Richard Jones' Log: Pygame.draw challenge (PyWeek off-season challenge time)

Tue, 13 Jun 2006

THE CHALLENGE:

Create a game in 64kbytes of source code using only pygame. No additional libraries, no external files (even ones loaded from a network). That means no PyOpenGL, no PNGs, no OGGs.

THE DEADLINE:

Start as soon as you read this announcement.

Human-readable, Linux-compatible entries must be received by richard@pyweek.org before midnight on the 25th of June, 2006. That's Australian Eastern Standard Time, which is UTC +10.

Multiple entries are allowed. Teams are allowed. Monkeys are allowed! Ponies, sadly, are not allowed.

THE RESULTS:

All entries will be posted to a page on the PyWeek website.

Entry gameplay instructions and license must be included in the source or in the game itself.

I will probably choose one of the entries as my favourite, and declare this in various obscure fora and private email messages.
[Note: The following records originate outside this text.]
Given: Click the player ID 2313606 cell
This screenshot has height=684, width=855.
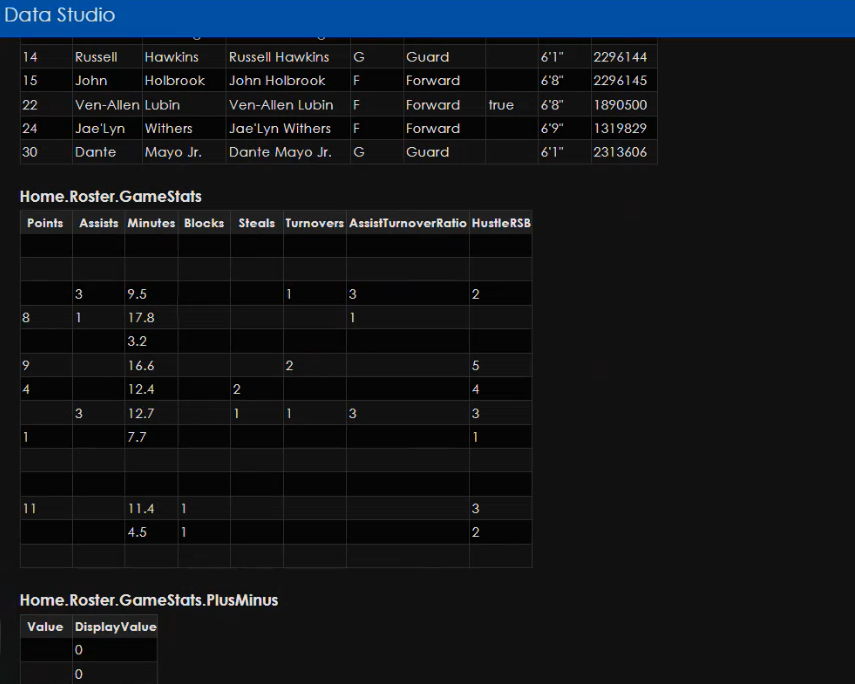Looking at the screenshot, I should tap(620, 153).
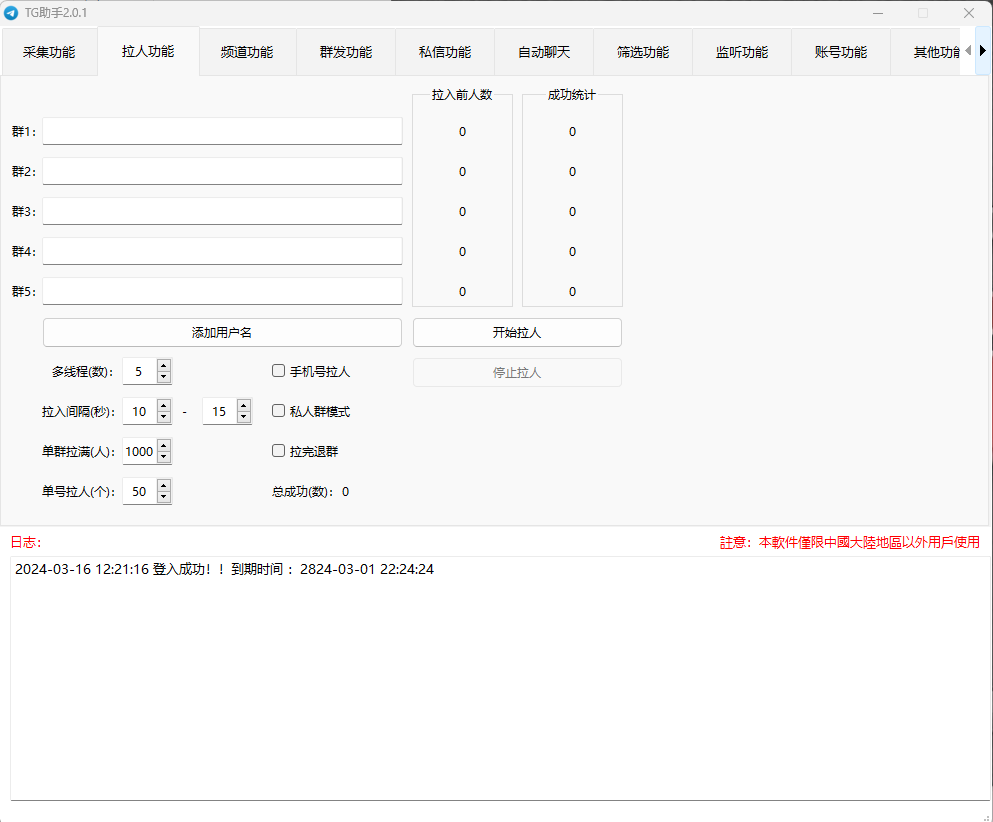The image size is (993, 822).
Task: Click the 添加用户名 button
Action: pyautogui.click(x=222, y=332)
No other mention of rankings or favourites will be made.

THANKS:

Thanks to Phil Hassey for the challenge inspiration!

Comment by Fredrik on Tue, 13 Jun 2006

"Ponies, sadly, are not allowed."

Discrimination!

Comment by toby on Wed, 14 Jun 2006

Is Numeric considered part of the standard lib?

Comment by Richard Jones on Wed, 14 Jun 2006

If it doesn't ship with Python it's not part of the standard library.

Comment by toby on Wed, 14 Jun 2006

It should ship with the stdlib!

Comment by Richard Jones on Thu, 15 Jun 2006

There is an array type being developed for Python stdlib as part of the SoC2006 efforts. It won't make it into Python 2.5 though, since that's about to go beta.

Also, numpy is apparently the New Hotness. SDL-ctypes looks like only supporting it because it has additional API features to allow eg. a numpy array as an SDL surface - write to the array and on the next flip() your changes are on-screen, as opposed to having to copy the array to a surface.